▸ **问题陈述**
请把材料中以含有“Where should I click to: Click empty”的一行开头、以含有“point(1433,805)”的一行结尾的部分（首尾两行都算在内）输出为 Markdown 表格，空行不计。表格设“序号”和“内容”两列，“序号”列按行依次编号，“内容”列放该行文字。
++++ 提取记录 ++++
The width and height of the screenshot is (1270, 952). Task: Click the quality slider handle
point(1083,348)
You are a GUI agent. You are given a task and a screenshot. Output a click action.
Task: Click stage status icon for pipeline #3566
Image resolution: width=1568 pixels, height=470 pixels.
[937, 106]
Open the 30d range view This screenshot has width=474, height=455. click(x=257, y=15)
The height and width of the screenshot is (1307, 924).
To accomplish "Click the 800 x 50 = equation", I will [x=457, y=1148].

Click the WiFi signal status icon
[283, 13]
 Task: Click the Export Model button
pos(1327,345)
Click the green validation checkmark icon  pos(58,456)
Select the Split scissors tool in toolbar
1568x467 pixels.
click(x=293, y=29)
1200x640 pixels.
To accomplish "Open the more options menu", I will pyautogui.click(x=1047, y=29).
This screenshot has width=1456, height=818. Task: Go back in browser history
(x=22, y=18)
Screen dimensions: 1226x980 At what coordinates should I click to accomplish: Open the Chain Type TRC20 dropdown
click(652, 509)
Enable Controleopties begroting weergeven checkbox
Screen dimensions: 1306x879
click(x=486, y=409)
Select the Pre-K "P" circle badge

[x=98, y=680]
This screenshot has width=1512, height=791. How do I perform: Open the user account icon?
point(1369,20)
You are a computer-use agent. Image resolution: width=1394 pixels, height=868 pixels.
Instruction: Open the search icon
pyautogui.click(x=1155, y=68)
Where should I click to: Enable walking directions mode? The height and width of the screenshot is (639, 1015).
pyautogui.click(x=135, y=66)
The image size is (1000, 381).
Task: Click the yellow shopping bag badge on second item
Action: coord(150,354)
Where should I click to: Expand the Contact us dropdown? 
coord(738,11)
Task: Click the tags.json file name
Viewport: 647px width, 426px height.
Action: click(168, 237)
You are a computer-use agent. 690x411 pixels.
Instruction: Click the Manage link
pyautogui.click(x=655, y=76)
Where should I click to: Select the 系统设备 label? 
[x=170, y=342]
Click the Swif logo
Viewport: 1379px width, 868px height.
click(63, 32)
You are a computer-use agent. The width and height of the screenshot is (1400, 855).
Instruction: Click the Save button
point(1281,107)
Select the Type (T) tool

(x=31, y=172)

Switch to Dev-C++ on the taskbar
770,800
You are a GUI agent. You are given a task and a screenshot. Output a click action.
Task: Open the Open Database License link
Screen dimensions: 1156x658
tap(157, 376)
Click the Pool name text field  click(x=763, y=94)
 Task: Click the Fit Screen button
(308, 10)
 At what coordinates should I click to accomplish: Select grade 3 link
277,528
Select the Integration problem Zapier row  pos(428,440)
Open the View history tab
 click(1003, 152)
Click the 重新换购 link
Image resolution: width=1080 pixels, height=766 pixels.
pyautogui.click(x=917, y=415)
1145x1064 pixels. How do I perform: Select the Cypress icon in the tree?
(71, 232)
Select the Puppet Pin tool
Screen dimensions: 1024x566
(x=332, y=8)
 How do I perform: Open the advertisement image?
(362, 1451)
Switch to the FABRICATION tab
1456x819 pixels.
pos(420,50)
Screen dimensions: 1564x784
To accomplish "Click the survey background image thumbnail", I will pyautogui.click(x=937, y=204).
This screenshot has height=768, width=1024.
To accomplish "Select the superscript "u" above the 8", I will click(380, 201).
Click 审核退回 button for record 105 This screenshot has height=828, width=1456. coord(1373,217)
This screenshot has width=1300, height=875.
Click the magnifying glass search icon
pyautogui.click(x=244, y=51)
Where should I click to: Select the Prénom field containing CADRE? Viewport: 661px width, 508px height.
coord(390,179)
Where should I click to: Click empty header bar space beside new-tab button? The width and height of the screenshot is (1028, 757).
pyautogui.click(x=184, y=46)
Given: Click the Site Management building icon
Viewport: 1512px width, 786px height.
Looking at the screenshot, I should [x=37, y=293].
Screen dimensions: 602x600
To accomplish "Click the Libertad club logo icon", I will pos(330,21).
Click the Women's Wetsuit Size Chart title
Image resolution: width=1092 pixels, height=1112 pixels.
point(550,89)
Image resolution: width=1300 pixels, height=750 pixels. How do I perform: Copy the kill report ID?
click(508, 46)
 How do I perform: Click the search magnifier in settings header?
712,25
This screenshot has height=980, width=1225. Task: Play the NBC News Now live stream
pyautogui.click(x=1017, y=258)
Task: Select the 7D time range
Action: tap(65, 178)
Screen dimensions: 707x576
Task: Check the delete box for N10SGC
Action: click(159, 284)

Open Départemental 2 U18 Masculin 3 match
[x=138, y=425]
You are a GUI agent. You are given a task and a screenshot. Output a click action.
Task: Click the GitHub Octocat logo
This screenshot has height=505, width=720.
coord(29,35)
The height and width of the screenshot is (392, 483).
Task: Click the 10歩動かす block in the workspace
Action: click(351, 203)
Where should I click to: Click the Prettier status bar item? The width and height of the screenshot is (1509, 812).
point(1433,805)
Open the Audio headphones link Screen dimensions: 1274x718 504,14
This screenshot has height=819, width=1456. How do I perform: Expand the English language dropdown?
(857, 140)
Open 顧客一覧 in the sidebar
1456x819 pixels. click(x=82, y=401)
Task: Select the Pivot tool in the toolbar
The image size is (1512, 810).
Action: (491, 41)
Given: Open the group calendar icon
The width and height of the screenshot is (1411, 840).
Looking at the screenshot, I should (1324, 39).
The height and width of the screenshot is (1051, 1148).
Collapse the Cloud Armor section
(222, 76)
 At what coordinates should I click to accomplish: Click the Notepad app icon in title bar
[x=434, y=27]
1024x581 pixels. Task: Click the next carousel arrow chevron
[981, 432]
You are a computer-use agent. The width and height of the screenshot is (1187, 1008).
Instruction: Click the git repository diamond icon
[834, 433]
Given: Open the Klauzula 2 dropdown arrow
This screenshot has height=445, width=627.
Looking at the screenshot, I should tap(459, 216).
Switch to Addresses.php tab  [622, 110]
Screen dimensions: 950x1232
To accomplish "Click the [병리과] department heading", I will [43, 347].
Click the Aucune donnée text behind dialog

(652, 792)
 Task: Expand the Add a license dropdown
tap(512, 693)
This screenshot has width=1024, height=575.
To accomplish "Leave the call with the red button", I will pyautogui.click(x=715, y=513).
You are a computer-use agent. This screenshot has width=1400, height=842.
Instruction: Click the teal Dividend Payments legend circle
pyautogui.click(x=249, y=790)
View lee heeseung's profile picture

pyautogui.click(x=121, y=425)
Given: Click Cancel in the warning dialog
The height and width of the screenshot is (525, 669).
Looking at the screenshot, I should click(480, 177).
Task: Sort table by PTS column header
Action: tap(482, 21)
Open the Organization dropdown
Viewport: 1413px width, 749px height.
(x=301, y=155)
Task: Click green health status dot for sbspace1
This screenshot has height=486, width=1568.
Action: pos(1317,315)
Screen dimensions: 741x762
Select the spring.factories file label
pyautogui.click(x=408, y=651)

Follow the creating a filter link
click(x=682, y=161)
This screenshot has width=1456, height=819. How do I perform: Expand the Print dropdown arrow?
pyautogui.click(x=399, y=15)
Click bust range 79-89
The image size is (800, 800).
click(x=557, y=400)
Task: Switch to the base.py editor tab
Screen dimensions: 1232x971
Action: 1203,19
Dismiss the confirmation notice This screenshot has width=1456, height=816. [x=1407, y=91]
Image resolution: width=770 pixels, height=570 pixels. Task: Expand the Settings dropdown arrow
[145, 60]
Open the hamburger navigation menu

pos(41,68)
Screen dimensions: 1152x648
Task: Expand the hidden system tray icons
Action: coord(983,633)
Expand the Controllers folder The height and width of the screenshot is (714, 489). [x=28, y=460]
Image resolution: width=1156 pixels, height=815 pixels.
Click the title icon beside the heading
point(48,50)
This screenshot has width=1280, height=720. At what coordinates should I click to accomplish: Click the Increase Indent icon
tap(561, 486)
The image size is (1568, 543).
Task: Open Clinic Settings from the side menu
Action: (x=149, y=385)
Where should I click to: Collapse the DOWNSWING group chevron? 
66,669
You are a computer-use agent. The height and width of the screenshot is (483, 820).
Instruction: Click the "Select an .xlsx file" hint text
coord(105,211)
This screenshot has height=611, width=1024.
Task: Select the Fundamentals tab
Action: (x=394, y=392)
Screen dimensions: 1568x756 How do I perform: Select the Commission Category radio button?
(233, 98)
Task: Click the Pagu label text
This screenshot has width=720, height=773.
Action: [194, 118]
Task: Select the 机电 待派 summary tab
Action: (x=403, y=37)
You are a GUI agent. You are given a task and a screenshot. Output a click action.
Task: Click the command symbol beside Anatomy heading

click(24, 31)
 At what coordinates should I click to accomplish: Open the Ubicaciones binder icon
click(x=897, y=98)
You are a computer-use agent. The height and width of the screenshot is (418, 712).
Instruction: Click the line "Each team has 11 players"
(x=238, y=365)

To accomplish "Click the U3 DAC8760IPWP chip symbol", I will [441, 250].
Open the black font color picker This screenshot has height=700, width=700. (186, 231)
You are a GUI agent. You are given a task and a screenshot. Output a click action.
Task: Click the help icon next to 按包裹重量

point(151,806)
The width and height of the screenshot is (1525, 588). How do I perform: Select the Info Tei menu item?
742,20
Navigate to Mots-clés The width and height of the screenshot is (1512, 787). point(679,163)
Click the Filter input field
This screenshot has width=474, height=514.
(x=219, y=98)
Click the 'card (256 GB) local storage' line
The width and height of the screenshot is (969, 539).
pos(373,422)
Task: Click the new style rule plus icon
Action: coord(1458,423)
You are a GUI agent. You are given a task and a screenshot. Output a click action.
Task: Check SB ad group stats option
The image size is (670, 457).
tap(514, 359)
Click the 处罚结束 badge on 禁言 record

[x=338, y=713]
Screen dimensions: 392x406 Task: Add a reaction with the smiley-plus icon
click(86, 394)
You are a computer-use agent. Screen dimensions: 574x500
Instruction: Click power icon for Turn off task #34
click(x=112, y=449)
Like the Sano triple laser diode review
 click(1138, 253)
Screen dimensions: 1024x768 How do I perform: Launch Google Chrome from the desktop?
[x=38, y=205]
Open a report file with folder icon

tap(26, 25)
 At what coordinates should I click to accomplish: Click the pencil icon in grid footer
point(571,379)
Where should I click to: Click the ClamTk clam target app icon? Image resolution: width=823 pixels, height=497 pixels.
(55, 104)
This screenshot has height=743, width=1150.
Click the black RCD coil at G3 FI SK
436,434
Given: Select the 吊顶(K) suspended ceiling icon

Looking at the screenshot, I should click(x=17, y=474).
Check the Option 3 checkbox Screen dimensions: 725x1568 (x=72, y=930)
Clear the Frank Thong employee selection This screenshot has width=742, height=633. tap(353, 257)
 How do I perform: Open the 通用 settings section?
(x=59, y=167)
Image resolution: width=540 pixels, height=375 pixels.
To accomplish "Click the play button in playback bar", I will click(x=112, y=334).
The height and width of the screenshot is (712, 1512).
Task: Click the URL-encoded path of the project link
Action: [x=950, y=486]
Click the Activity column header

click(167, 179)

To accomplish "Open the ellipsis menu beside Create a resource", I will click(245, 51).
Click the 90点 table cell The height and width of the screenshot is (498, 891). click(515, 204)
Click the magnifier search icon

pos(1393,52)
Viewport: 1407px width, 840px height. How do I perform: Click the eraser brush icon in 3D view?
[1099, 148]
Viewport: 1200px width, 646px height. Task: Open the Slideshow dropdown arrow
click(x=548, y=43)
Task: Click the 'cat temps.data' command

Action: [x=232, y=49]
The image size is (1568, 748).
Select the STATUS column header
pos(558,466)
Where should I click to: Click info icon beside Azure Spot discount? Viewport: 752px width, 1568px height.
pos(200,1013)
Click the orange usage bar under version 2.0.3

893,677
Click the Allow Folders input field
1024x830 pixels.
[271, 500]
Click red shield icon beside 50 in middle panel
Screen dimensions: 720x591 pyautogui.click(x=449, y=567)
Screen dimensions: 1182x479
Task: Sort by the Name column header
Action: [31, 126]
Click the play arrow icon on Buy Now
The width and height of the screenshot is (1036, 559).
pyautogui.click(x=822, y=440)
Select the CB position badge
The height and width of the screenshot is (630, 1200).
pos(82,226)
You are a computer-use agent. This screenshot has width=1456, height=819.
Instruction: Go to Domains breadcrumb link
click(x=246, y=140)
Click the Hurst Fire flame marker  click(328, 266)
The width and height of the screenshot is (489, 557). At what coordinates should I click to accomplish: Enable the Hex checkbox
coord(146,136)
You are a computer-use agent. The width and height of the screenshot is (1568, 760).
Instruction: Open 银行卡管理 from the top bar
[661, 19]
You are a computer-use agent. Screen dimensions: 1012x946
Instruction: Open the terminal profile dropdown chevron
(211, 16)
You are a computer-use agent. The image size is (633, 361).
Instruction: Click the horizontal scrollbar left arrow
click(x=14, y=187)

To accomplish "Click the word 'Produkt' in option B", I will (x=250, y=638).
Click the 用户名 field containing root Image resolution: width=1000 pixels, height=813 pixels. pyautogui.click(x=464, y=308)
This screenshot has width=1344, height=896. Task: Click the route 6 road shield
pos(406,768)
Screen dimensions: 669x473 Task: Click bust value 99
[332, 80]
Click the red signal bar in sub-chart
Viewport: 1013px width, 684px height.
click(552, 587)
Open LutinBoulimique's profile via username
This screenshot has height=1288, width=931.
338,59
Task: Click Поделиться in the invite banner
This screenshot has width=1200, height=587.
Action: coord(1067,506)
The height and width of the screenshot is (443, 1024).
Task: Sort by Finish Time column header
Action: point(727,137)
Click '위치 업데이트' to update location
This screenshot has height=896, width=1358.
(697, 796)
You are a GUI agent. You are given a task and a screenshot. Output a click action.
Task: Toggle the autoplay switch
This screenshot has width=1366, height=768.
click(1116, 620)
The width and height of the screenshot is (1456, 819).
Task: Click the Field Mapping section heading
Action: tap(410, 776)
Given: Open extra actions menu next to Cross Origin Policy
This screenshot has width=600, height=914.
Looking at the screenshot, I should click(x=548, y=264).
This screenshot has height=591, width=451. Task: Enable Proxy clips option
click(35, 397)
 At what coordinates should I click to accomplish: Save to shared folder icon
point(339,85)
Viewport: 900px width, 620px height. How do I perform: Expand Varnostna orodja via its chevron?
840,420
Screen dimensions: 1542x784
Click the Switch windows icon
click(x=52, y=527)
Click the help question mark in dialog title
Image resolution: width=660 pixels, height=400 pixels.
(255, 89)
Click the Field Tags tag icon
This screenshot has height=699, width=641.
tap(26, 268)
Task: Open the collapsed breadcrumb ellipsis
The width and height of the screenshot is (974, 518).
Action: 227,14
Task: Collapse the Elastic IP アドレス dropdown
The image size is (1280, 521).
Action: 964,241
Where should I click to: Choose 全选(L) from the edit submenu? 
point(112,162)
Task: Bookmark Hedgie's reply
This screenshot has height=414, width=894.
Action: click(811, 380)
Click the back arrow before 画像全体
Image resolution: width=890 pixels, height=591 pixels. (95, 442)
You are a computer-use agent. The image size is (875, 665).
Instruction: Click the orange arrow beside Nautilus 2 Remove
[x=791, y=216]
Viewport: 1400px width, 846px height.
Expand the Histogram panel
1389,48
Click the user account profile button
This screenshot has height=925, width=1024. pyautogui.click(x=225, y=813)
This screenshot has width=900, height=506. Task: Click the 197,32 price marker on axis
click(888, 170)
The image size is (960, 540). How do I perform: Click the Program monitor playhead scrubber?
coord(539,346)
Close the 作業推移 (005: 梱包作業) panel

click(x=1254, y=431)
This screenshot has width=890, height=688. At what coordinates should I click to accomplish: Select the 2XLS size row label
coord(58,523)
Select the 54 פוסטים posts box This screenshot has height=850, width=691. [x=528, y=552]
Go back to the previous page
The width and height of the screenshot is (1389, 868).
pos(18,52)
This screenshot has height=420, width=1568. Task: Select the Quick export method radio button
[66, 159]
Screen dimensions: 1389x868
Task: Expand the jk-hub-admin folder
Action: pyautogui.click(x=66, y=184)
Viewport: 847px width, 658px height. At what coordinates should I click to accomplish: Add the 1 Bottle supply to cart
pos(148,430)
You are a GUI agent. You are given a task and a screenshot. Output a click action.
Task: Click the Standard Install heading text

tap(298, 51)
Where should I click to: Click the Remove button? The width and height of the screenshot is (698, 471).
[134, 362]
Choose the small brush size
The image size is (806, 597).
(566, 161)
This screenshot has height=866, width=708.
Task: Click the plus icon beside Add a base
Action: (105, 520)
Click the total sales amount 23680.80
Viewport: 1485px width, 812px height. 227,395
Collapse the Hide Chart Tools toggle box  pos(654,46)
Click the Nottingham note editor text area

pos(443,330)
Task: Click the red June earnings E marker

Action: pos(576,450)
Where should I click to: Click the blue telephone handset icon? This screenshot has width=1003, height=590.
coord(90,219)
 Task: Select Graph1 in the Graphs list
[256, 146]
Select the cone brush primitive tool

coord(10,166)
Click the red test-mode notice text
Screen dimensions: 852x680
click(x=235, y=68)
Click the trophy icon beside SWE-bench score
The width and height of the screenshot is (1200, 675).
++++
▸ **书面解答**
| 序号 | 内容 |
|---|---|
| 1 | Where should I click to: Click empty header bar space beside new-tab button? The width and height of the screenshot is (1028, 757). |
| 2 | pyautogui.click(x=184, y=46) |
| 3 | Given: Click the Site Management building icon |
| 4 | Viewport: 1512px width, 786px height. |
| 5 | Looking at the screenshot, I should [x=37, y=293]. |
| 6 | Screen dimensions: 602x600 |
| 7 | To accomplish "Click the Libertad club logo icon", I will pos(330,21). |
| 8 | Click the Women's Wetsuit Size Chart title |
| 9 | Image resolution: width=1092 pixels, height=1112 pixels. |
| 10 | point(550,89) |
| 11 | Image resolution: width=1300 pixels, height=750 pixels. How do I perform: Copy the kill report ID? |
| 12 | click(508, 46) |
| 13 |  How do I perform: Click the search magnifier in settings header? |
| 14 | 712,25 |
| 15 | This screenshot has height=980, width=1225. Task: Play the NBC News Now live stream |
| 16 | pyautogui.click(x=1017, y=258) |
| 17 | Task: Select the 7D time range |
| 18 | Action: tap(65, 178) |
| 19 | Screen dimensions: 707x576 |
| 20 | Task: Check the delete box for N10SGC |
| 21 | Action: click(159, 284) |
| 22 | Open Départemental 2 U18 Masculin 3 match |
| 23 | [x=138, y=425] |
| 24 | You are a GUI agent. You are given a task and a screenshot. Output a click action. |
| 25 | Task: Click the GitHub Octocat logo |
| 26 | This screenshot has height=505, width=720. |
| 27 | coord(29,35) |
| 28 | The height and width of the screenshot is (392, 483). |
| 29 | Task: Click the 10歩動かす block in the workspace |
| 30 | Action: click(351, 203) |
| 31 | Where should I click to: Click the Prettier status bar item? The width and height of the screenshot is (1509, 812). |
| 32 | point(1433,805) |